У Чжэнь остановила коня и мягко сказала:
— Я ведь не сказала, что ты портишь. Я просто не хочу, чтобы ты мучил себя. Я сама никогда не делаю того, чего не хочу. И тебе не стоит. Разве плохо жить так, как велит сердце?
Мэй Чжуюй взглянул на неё:
— Я как раз так и поступаю. — В сердце у него уже был кто-то, и всё он делал ради неё.
У Чжэнь вздохнула:
— Ну ладно. Только пей немного. Потом будем пить вместе. Может, вдвоём оно будет вкуснее.
— Хорошо, — серьёзно кивнул Мэй Чжуюй. И даже начал ждать этого.
Пока они доехали до дворцовых ворот, чиновники уже расходились по домам. Как раз в этот момент из ворот вышел человек.
Средних лет, с прямой спиной, суровым лицом, густыми бровями и проседью у висков. Губы сжаты, выражение хмурое.
У Чжэнь знала его. Это был отец её подруги Лю Тайчжэнь, строгий и неподкупный цензор Лю. С детства он терпеть не мог таких, как она: праздных, легкомысленных, сбивающих других с пути. Всякий раз, встречая её, он смотрел, как тесть на зятя, которого ненавидит.
Хотя, подозревала У Чжэнь, корень его неприязни был в том, что он думал — между ней и его дочерью был конфликт. На самом деле они были близкими подругами, и если бы он когда-нибудь узнал правду, то, наверное, испытал бы удар похлеще грома.
Была ещё и забавная история. Пару лет назад в Чанъане не было моды на женские переодевания в мужские наряды. Первой начала она — и за ней потянулись другие девушки. Даже во дворце наложницы и принцессы иногда щеголяли в мужских одеяниях. Лю-цензор возмущался на советах, ругал этот «развратный обычай», а император только мучился. На самом деле ему нравилось, как разнообразно выглядят его жёны, но признаться он не мог. Иначе бы Лю ему покоя не дал.
Однажды император пожаловался У Чжэнь, а та, из вредности, тут же подарила Лю Тайчжэнь красивый мужской костюм. Та, зная её характер, сразу всё поняла и в тот же день надела его, а потом спросила отца:
— Говорят, мне идёт. А ты что скажешь, отец?

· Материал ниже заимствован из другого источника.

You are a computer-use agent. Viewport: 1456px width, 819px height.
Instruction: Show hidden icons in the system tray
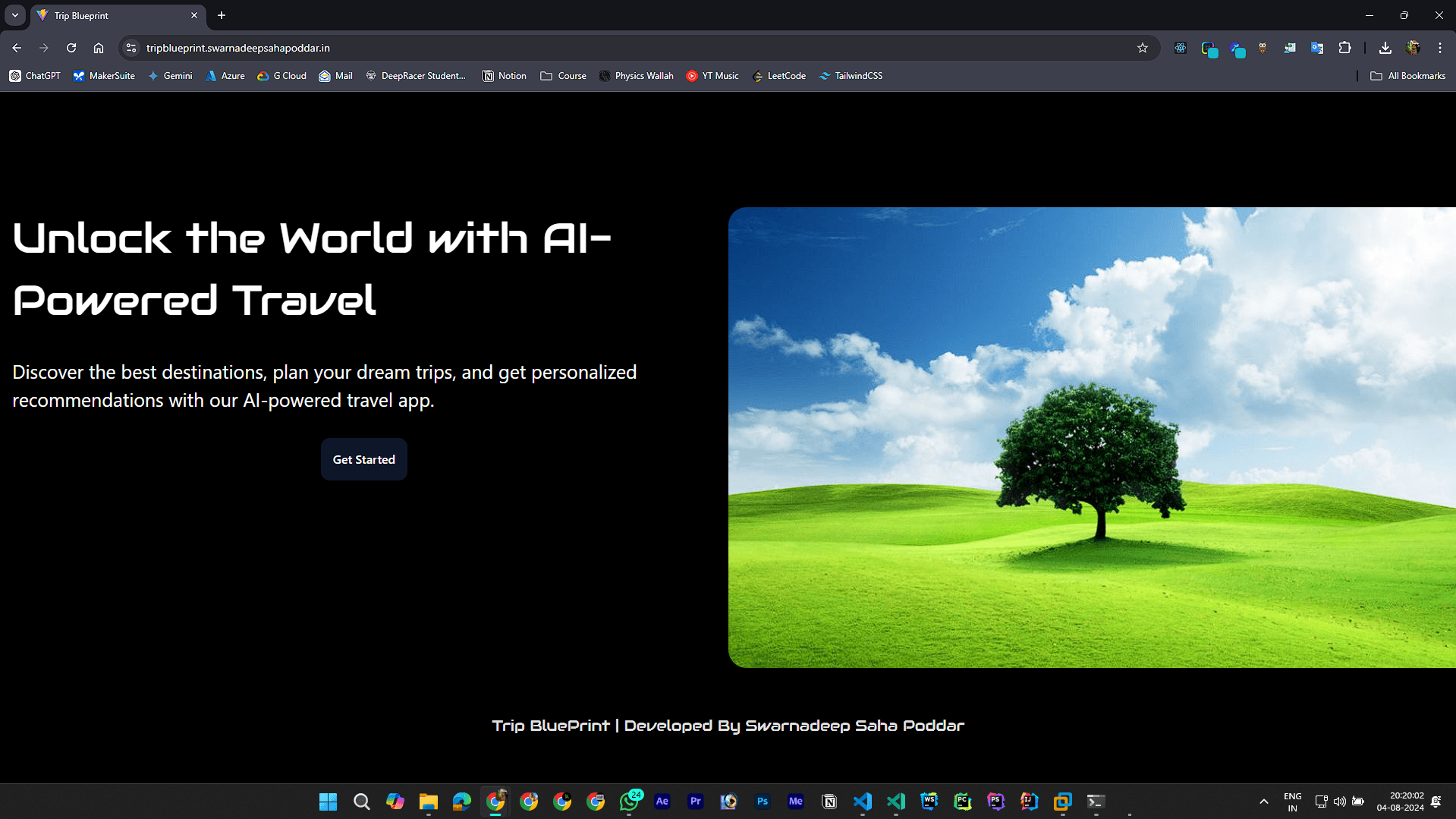[1264, 802]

Что мог сказать суровый цензор? Разве осмелился бы он критиковать свою драгоценную дочь?
С тех пор, увидев, что даже любимая дочь примерила моду, он замолчал. Больше не ругал, только делал вид, что не замечает. У Чжэнь привыкла к его враждебному взгляду. И, как всегда, вежливо улыбнулась и поздоровалась. Но чем приветливее она была, тем сильнее он мрачнел.
Зато с Мэй Чжуюем он был на удивление приветлив. Поговорил с ним мягко, даже тепло. После пары фраз ушёл, так ни разу и не взглянув на У Чжэнь. Мэй Чжуюй смотрел ему вслед и с любопытством наблюдал за реакцией У Чжэнь.